Given TMEM55B's roles in critical cellular processes, several therapeutic directions warrant investigation:

• Metabolic disease interventions:

  • Since TMEM55B deficiency accelerates MASLD onset and progression in murine models , enhancing TMEM55B function might represent a therapeutic strategy

  • Targeting the balance between lipophagy and mitophagy mediated by TMEM55B could help address metabolic disorders

• Oxidative stress protection:

  • TMEM55B's role as a molecular sensor coordinating responses to oxidative stress makes it a potential target for neuroprotective strategies

  • Enhancing TMEM55B-mediated lysosomal repair mechanisms could protect against oxidative damage in neurodegenerative diseases

• Lysosomal storage disorders:

  • TMEM55B's involvement in lysosomal homeostasis suggests potential applications in lysosomal storage disorders

  • Modulating TMEM55B activity might improve lysosomal function and positioning in these conditions

What methodological innovations are needed to better understand TMEM55B function?

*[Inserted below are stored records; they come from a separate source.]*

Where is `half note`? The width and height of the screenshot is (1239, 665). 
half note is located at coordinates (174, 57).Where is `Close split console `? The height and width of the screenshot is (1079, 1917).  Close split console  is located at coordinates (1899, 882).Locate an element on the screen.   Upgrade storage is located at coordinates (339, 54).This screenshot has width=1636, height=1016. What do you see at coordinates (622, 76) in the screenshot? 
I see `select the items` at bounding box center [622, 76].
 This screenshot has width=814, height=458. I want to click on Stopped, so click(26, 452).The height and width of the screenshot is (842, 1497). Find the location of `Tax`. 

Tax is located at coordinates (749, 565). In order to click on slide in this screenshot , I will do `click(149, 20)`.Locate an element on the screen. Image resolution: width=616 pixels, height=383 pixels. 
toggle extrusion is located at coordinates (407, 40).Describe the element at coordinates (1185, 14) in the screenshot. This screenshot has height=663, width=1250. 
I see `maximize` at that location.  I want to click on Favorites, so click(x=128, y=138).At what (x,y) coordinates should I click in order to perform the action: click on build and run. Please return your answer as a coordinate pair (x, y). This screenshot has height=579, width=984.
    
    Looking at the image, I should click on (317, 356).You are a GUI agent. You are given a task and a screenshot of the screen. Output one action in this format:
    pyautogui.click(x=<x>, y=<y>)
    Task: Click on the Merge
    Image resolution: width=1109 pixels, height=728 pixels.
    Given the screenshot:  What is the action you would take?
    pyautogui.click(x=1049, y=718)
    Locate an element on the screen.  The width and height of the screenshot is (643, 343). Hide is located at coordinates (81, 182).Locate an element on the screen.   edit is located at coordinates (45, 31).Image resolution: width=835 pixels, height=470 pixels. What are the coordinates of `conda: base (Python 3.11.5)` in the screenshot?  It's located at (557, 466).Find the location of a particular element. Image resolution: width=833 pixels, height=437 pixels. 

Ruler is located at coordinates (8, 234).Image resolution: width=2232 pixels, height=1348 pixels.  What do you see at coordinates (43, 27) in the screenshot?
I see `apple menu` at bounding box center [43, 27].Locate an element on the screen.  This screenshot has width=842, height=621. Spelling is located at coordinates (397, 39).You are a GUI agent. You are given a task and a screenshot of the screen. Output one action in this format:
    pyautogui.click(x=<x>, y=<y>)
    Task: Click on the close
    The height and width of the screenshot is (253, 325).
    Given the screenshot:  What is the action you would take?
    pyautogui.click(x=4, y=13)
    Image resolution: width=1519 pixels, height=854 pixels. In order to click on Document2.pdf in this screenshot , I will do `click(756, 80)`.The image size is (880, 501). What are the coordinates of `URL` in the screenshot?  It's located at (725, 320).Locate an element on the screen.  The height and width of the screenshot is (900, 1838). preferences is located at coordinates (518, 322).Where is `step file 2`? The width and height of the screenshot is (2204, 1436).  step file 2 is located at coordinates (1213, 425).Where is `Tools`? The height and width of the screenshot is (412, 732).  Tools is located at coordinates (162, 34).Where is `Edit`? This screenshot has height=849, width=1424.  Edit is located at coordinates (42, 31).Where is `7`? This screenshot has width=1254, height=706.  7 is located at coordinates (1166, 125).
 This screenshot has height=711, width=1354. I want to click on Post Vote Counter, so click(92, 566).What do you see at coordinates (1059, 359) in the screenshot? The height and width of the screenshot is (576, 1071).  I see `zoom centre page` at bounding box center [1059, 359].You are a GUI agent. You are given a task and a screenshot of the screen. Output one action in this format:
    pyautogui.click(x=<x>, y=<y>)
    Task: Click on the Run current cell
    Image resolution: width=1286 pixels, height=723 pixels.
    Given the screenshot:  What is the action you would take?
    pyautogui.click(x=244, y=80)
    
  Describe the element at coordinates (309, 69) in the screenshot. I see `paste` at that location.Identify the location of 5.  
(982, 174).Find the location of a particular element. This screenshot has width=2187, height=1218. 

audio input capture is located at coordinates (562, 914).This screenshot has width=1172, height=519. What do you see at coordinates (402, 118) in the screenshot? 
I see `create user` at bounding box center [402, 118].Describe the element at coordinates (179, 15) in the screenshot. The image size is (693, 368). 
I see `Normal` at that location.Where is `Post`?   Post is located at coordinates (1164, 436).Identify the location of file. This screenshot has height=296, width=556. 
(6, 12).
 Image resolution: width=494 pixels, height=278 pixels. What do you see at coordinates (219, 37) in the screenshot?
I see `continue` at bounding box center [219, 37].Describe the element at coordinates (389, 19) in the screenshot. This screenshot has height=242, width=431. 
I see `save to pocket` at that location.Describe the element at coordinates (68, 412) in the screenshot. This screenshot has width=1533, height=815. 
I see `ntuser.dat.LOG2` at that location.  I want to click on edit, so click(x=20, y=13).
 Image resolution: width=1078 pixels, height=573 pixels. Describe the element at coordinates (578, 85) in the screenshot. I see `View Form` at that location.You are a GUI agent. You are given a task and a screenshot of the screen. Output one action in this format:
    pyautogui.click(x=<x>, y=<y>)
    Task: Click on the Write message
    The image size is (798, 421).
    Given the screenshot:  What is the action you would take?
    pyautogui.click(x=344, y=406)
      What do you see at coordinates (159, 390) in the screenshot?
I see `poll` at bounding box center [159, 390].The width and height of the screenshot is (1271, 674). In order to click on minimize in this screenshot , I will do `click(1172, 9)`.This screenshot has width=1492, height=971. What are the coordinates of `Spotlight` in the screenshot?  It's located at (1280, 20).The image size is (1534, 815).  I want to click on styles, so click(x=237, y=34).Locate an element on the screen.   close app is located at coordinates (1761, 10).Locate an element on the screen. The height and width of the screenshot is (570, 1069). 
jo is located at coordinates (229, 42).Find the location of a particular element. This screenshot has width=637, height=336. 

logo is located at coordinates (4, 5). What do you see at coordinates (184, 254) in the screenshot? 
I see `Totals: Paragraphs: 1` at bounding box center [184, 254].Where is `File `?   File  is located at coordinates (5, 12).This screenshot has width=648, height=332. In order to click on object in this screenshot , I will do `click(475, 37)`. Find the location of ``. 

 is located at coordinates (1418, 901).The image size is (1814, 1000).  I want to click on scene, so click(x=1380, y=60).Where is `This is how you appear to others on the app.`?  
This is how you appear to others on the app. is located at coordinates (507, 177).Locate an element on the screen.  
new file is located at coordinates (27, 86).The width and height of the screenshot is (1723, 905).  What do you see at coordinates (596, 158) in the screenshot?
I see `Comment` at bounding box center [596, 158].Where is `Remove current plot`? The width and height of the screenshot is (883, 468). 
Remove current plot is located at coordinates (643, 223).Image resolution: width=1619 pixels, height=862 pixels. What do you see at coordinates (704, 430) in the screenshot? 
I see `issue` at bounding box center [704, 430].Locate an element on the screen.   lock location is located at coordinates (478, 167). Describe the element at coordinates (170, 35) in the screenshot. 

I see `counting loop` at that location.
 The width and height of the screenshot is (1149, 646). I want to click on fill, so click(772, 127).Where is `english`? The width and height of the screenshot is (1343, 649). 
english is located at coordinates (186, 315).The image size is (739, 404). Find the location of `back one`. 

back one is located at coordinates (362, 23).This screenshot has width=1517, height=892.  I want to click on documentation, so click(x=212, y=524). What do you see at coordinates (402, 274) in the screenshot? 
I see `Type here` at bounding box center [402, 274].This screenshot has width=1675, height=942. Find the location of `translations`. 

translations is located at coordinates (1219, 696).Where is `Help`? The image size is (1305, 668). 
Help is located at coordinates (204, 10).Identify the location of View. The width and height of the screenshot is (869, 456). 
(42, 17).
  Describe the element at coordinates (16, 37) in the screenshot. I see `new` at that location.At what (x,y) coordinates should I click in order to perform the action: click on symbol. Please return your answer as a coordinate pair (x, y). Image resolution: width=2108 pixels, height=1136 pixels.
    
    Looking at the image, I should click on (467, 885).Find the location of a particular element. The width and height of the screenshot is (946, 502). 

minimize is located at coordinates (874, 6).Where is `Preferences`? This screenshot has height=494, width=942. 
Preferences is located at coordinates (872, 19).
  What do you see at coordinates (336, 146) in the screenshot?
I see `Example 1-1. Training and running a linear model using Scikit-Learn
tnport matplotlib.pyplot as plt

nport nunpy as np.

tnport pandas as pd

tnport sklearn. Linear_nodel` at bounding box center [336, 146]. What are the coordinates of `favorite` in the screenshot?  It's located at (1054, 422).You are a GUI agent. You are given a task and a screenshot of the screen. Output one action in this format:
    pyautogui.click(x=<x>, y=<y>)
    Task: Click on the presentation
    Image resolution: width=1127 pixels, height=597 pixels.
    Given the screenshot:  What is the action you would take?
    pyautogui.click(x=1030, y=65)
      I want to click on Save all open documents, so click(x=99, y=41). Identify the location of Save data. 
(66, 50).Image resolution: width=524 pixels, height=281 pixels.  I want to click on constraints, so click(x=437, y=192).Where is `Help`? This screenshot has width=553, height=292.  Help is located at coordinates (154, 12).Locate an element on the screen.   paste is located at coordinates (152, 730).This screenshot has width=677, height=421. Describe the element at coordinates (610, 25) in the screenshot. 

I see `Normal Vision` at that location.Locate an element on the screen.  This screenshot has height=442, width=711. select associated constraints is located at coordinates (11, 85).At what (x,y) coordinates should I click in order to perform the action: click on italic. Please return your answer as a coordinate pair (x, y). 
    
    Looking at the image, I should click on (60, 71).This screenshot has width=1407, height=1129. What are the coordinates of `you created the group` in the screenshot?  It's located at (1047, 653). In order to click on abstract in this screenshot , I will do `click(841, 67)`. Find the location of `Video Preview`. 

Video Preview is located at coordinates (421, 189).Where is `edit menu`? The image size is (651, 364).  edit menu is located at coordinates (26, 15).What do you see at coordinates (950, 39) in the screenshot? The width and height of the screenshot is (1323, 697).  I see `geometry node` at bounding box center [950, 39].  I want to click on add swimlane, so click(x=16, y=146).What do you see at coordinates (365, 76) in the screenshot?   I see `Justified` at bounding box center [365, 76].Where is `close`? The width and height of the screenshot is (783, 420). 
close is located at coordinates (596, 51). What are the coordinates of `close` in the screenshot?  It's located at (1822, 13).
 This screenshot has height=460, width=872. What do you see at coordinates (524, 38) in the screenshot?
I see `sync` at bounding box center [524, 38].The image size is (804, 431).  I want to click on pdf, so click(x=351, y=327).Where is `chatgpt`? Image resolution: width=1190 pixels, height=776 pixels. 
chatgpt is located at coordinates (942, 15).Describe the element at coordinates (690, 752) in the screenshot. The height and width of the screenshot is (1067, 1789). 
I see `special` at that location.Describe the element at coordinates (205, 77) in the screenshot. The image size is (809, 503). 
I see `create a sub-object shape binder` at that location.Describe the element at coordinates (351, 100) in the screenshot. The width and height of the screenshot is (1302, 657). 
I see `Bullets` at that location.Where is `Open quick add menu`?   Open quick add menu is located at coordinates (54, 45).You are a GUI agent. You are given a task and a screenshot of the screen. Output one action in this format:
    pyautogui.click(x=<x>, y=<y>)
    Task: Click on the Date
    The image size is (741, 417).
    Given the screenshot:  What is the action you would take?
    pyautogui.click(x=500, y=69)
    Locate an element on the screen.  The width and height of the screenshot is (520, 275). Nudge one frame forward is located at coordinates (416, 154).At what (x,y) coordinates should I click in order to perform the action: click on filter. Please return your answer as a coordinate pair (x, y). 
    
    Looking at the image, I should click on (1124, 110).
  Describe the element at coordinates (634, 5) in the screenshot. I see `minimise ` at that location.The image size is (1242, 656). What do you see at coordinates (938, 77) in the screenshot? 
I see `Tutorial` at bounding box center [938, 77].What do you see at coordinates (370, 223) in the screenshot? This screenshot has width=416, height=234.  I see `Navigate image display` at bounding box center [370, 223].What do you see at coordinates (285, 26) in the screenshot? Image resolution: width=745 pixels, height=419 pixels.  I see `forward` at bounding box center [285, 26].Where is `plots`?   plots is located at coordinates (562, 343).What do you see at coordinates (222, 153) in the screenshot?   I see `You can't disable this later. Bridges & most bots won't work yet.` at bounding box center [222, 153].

Despite significant progress, several methodological challenges remain in TMEM55B research:

• Improved structural biology approaches:

  • While AlphaFold predictions have provided insights into TMEM55B structure , experimental structural determination (X-ray crystallography, cryo-EM) of TMEM55B alone and in complex with interaction partners would significantly advance the field

• Dynamic interaction mapping:

  • Development of techniques to map the temporally regulated interactome of TMEM55B under various stress conditions

  • Proximity labeling approaches (BioID, APEX) optimized for lysosomal membrane proteins

• Tissue-specific knockout models:

  • Generation of conditional TMEM55B knockout animals to study tissue-specific functions without developmental compensation

  • Humanized mouse models expressing human TMEM55B variants

• High-throughput screening platforms:

  • Development of assays to identify small molecules that modulate TMEM55B activity or its interactions

  • Phenotypic screens to identify genetic modifiers of TMEM55B-dependent processes

By addressing these methodological challenges, researchers will gain deeper insights into TMEM55B biology and potentially unlock new therapeutic approaches for diseases involving lysosomal dysfunction, oxidative stress, and metabolic disorders.